▶ **TASK OBJECTIVE**:
Return the full project summary below on interspecific interference and range expansion, word for word, and leave out the data that follows it.

▶ **GIVEN TEXT**:
#####
NSFDEB-NERC: Interspecific interference, character displacement and range expansion

Why are some species so widespread while others are restricted to small areas? Negative interactions, such as aggression, with closely-related species could prevent a species from expanding its range. If so, traits that enable a species to avoid negative interactions should be associated with range expansion.

This prediction will be tested, for the first time, using a widespread species of dragonfly that shows extraordinary variation in wing coloration – so much so that it was once thought to be multiple species. Dark-winged individuals experience much lower levels of interference from closely-related species than do light-winged individuals. This system provides an unparalleled opportunity to advance understanding of how negative interactions between species affect species distributions.

As species’ ranges shift in response to climate change, some species will interact with close relatives that they have not encountered previously. The results of this project could help predict the outcome of those interactions and, therefore, species distributions in the future. The project includes collaborations with researchers in the U.K. and Latin America and will provide field, lab and computational research training for students.

A Spanish-language version of an existing citizen science initiative will be launched to expand engagement with the public.

Building on well over a decade of research on the evolutionary causes and consequences of reproductive and aggressive interference in rubyspot damselflies (Hetaerina spp.), this project tackles the question of how adaptations that reduce interspecific interference affect range expansion. The focal species, H. titia, varies in wing coloration both seasonally and geographically.

To understand why this species’ wing coloration changes seasonally, a series of field experiments will be carried out to distinguish among alternative evolutionary trade-off hypotheses. To distinguish among alternative scenarios for the origin and loss of the seasonal color change, phylogenetic relationships among populations throughout the species’ range will be reconstructed using whole-genome data.

To further clarify how the seasonal color change evolved, multivariate phylogenetic trait evolution models will be fit to a range-wide phenotypic dataset. Finally, to test the range expansion prediction, coalescence models will be used to compare rates of diversification and historical demography among H. titia populations and between H. titia and four congeners.

This project will also produce the first range-wide intraspecific phylogenetic analysis of the evolution of a polyphenic trait, and new genomic resources for rubyspot damselflies.

This award reflects NSF's statutory mission and has been deemed worthy of support through evaluation using the Foundation's intellectual merit and broader impacts review criteria.
#####
▶ **INFORMATION SUPPLIED**:
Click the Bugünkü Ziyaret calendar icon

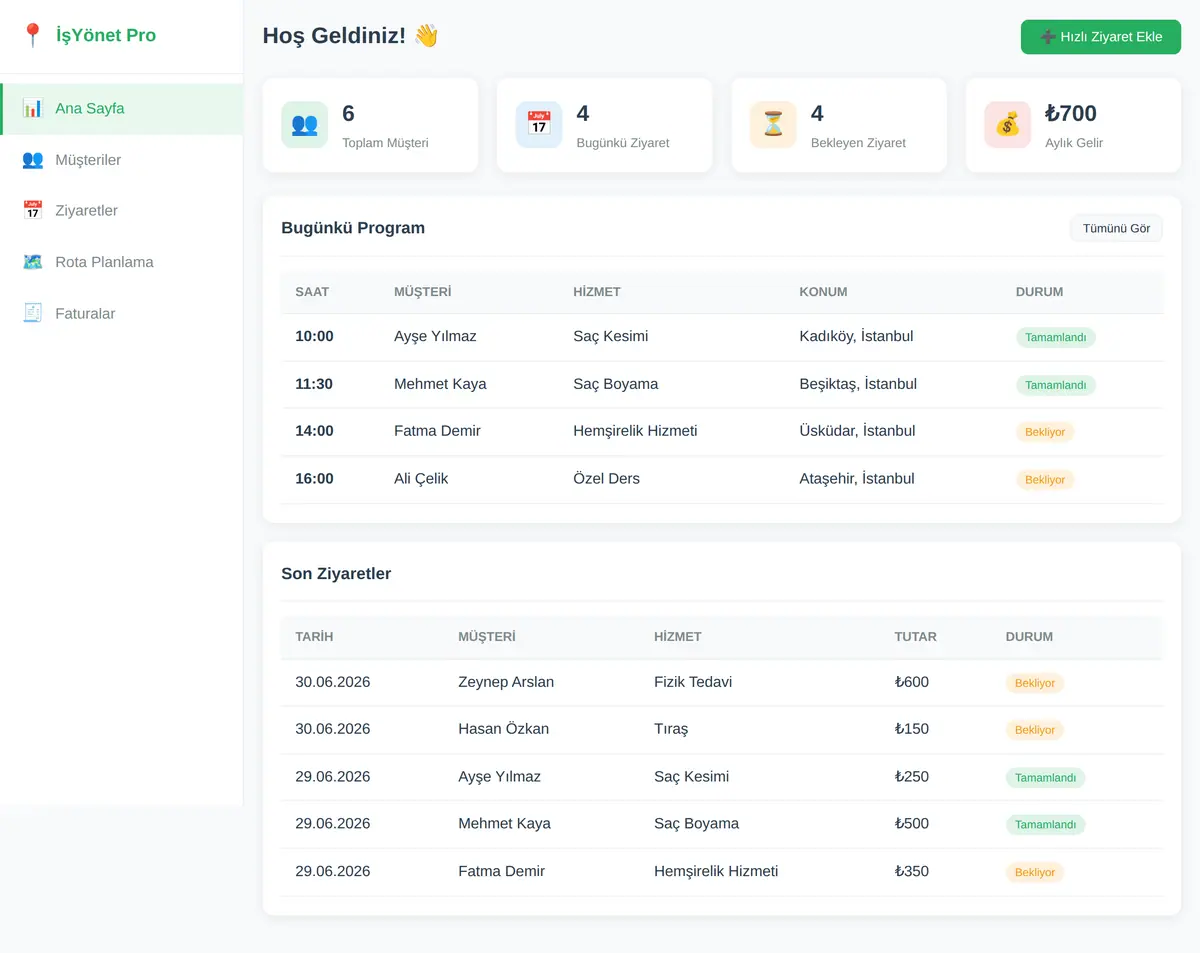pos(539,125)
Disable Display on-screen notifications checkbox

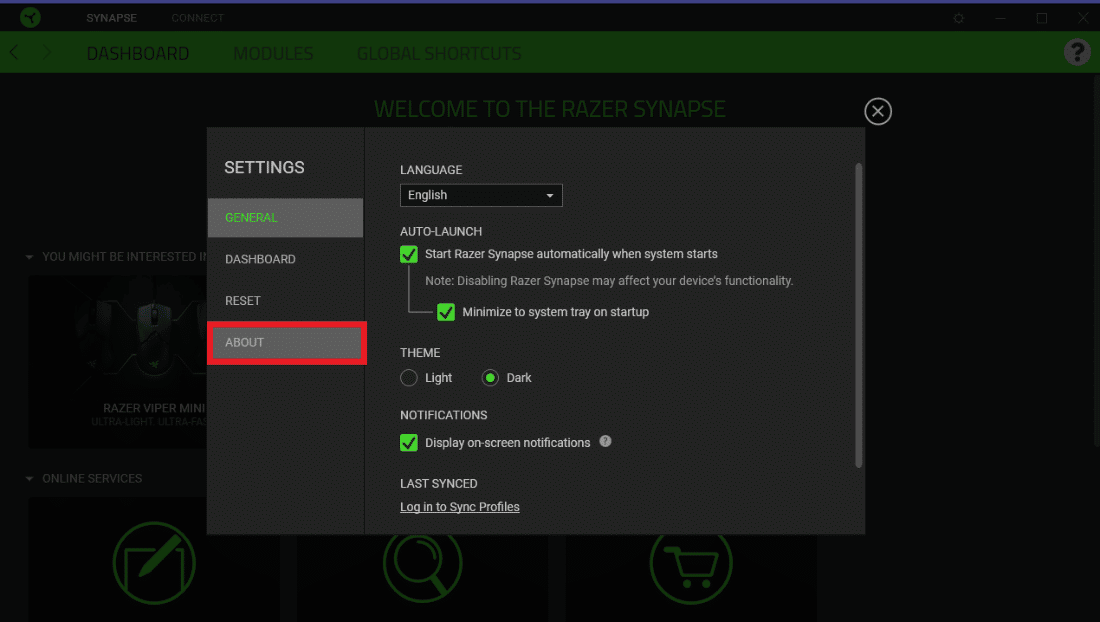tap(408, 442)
#####
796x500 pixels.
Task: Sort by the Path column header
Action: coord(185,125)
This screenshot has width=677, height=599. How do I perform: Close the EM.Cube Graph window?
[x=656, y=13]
#####
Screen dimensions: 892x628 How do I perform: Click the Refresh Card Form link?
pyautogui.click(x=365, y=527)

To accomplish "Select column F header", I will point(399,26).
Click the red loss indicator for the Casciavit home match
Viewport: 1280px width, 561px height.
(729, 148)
#####
▶ **WRITTEN REPLY**:
NSFDEB-NERC: Interspecific interference, character displacement and range expansion

Why are some species so widespread while others are restricted to small areas? Negative interactions, such as aggression, with closely-related species could prevent a species from expanding its range. If so, traits that enable a species to avoid negative interactions should be associated with range expansion.

This prediction will be tested, for the first time, using a widespread species of dragonfly that shows extraordinary variation in wing coloration – so much so that it was once thought to be multiple species. Dark-winged individuals experience much lower levels of interference from closely-related species than do light-winged individuals. This system provides an unparalleled opportunity to advance understanding of how negative interactions between species affect species distributions.

As species’ ranges shift in response to climate change, some species will interact with close relatives that they have not encountered previously. The results of this project could help predict the outcome of those interactions and, therefore, species distributions in the future. The project includes collaborations with researchers in the U.K. and Latin America and will provide field, lab and computational research training for students.

A Spanish-language version of an existing citizen science initiative will be launched to expand engagement with the public.

Building on well over a decade of research on the evolutionary causes and consequences of reproductive and aggressive interference in rubyspot damselflies (Hetaerina spp.), this project tackles the question of how adaptations that reduce interspecific interference affect range expansion. The focal species, H. titia, varies in wing coloration both seasonally and geographically.

To understand why this species’ wing coloration changes seasonally, a series of field experiments will be carried out to distinguish among alternative evolutionary trade-off hypotheses. To distinguish among alternative scenarios for the origin and loss of the seasonal color change, phylogenetic relationships among populations throughout the species’ range will be reconstructed using whole-genome data.

To further clarify how the seasonal color change evolved, multivariate phylogenetic trait evolution models will be fit to a range-wide phenotypic dataset. Finally, to test the range expansion prediction, coalescence models will be used to compare rates of diversification and historical demography among H. titia populations and between H. titia and four congeners.

This project will also produce the first range-wide intraspecific phylogenetic analysis of the evolution of a polyphenic trait, and new genomic resources for rubyspot damselflies.

This award reflects NSF's statutory mission and has been deemed worthy of support through evaluation using the Foundation's intellectual merit and broader impacts review criteria.